How to get iWork (Pages, Numbers, Keynote) apps to stop defaulting to iCloud when saving

Ever since I semi-fully embraced iCloud, I’ve found that the iWork apps — Pages, Numbers and Keynote — always default to wanting to save every new document in iCloud, which I never — well, OK, almost never — want to do. It’s fine that it’s an option, but I want the default to be saving to my local hard drive (which, actually, means saving to my Dropbox account).

It didn’t take much effort to find this thread on Apple’s support forums, but the first suggested solution — turning off “Documents and Data” in System Preferences → iCloud — seemed draconian. With this option you can never sync your documents to iCloud.

A little further down the thread I found the “real” solution, courtesy of “Bernie_uk”, which was important enough for me to want to share here.
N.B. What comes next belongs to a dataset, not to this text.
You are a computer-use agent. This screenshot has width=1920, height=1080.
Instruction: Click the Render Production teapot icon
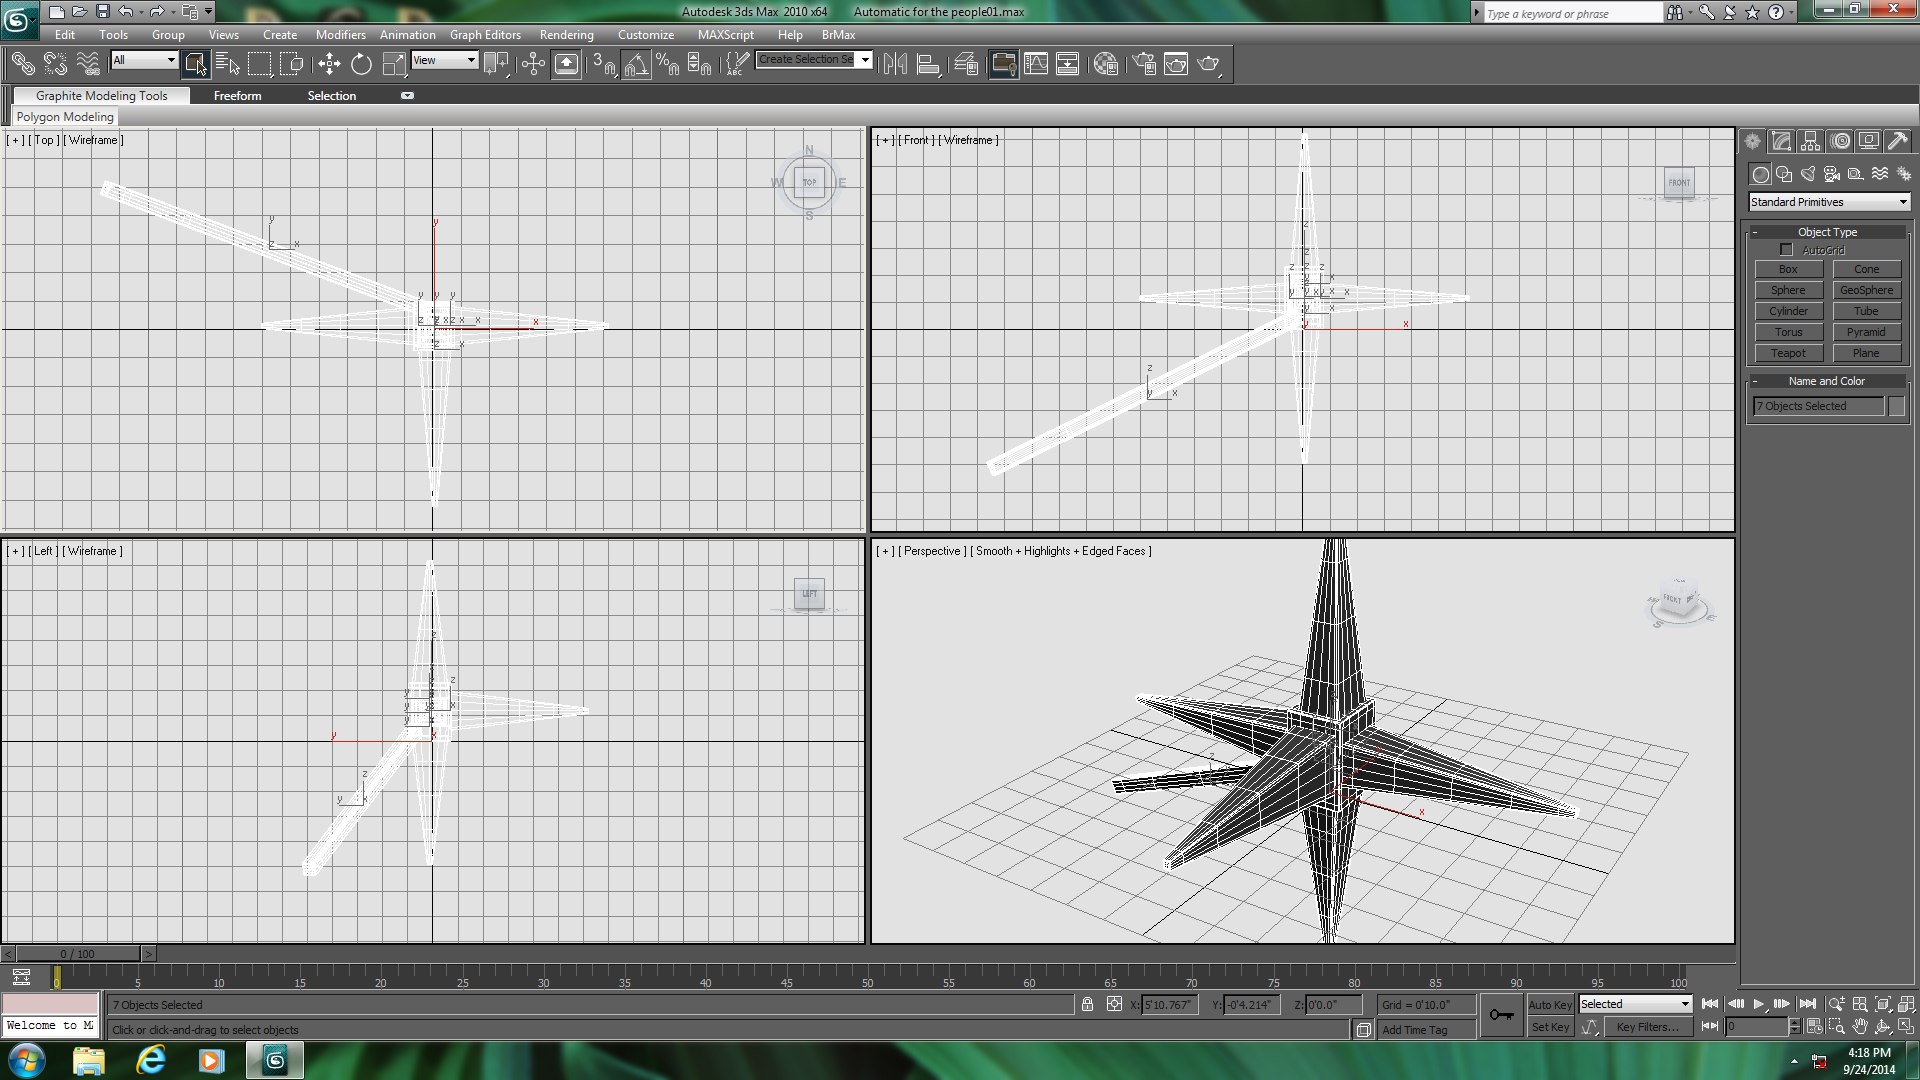(x=1209, y=64)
It requires opening up Terminal, but it’s not too scary. You just have to run this command:

defaults write NSGlobalDomain NSDocumentSaveNewDocumentsToCloud -bool false

This command doesn’t turn off anything in iCloud; it just tells the system that your default should be saving files to disk, not to iCloud. Note that since this is a global setting, it will affect not just iWork, but any other apps that use iCloud’s “Documents and Data” syncing. (I guess.)